- **Data**:

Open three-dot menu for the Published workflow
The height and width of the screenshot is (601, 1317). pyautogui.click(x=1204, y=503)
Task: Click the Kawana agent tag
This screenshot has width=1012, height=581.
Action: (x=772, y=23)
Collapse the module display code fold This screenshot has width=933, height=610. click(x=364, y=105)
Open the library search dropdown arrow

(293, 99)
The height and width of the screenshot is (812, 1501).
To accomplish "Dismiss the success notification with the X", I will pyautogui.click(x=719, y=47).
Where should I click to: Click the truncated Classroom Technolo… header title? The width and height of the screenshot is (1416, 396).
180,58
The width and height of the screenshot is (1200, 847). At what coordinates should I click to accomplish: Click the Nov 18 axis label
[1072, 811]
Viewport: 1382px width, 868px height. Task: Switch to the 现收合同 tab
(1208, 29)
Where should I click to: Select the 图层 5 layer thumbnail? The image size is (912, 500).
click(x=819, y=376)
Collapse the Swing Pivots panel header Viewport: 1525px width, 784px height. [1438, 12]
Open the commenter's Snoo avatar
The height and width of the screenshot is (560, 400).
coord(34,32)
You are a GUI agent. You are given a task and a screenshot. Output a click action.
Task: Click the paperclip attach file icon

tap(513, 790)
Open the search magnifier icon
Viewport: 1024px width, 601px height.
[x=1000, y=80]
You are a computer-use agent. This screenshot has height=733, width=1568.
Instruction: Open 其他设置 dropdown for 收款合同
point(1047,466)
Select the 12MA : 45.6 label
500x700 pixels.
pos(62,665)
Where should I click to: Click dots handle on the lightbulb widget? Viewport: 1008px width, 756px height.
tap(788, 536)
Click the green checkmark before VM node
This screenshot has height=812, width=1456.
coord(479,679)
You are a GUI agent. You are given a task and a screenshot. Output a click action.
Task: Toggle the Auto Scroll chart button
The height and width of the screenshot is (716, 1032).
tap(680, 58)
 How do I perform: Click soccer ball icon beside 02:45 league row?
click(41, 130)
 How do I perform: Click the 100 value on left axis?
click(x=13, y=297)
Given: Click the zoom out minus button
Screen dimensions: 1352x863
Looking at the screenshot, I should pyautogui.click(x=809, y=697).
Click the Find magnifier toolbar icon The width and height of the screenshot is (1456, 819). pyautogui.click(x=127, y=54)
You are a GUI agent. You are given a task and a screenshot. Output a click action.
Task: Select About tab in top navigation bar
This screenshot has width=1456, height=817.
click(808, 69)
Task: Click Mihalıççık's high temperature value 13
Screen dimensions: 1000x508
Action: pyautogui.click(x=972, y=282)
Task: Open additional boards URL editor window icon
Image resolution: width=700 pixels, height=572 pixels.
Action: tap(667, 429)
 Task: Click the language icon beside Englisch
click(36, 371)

- **Your objective**:
Return every line of the items above exactly as it appears.

- **Solution**:
Open three-dot menu for the Published workflow
The height and width of the screenshot is (601, 1317). pyautogui.click(x=1204, y=503)
Task: Click the Kawana agent tag
This screenshot has width=1012, height=581.
Action: (x=772, y=23)
Collapse the module display code fold This screenshot has width=933, height=610. click(x=364, y=105)
Open the library search dropdown arrow

(293, 99)
The height and width of the screenshot is (812, 1501).
To accomplish "Dismiss the success notification with the X", I will pyautogui.click(x=719, y=47).
Where should I click to: Click the truncated Classroom Technolo… header title? The width and height of the screenshot is (1416, 396).
180,58
The width and height of the screenshot is (1200, 847). At what coordinates should I click to accomplish: Click the Nov 18 axis label
[1072, 811]
Viewport: 1382px width, 868px height. Task: Switch to the 现收合同 tab
(1208, 29)
Where should I click to: Select the 图层 5 layer thumbnail? The image size is (912, 500).
click(x=819, y=376)
Collapse the Swing Pivots panel header Viewport: 1525px width, 784px height. [1438, 12]
Open the commenter's Snoo avatar
The height and width of the screenshot is (560, 400).
coord(34,32)
You are a GUI agent. You are given a task and a screenshot. Output a click action.
Task: Click the paperclip attach file icon

tap(513, 790)
Open the search magnifier icon
Viewport: 1024px width, 601px height.
[x=1000, y=80]
You are a computer-use agent. This screenshot has height=733, width=1568.
Instruction: Open 其他设置 dropdown for 收款合同
point(1047,466)
Select the 12MA : 45.6 label
500x700 pixels.
pos(62,665)
Where should I click to: Click dots handle on the lightbulb widget? Viewport: 1008px width, 756px height.
tap(788, 536)
Click the green checkmark before VM node
This screenshot has height=812, width=1456.
coord(479,679)
You are a GUI agent. You are given a task and a screenshot. Output a click action.
Task: Toggle the Auto Scroll chart button
The height and width of the screenshot is (716, 1032).
tap(680, 58)
 How do I perform: Click soccer ball icon beside 02:45 league row?
click(41, 130)
 How do I perform: Click the 100 value on left axis?
click(x=13, y=297)
Given: Click the zoom out minus button
Screen dimensions: 1352x863
Looking at the screenshot, I should pyautogui.click(x=809, y=697).
Click the Find magnifier toolbar icon The width and height of the screenshot is (1456, 819). pyautogui.click(x=127, y=54)
You are a GUI agent. You are given a task and a screenshot. Output a click action.
Task: Select About tab in top navigation bar
This screenshot has width=1456, height=817.
click(808, 69)
Task: Click Mihalıççık's high temperature value 13
Screen dimensions: 1000x508
Action: pyautogui.click(x=972, y=282)
Task: Open additional boards URL editor window icon
Image resolution: width=700 pixels, height=572 pixels.
Action: tap(667, 429)
 Task: Click the language icon beside Englisch
click(36, 371)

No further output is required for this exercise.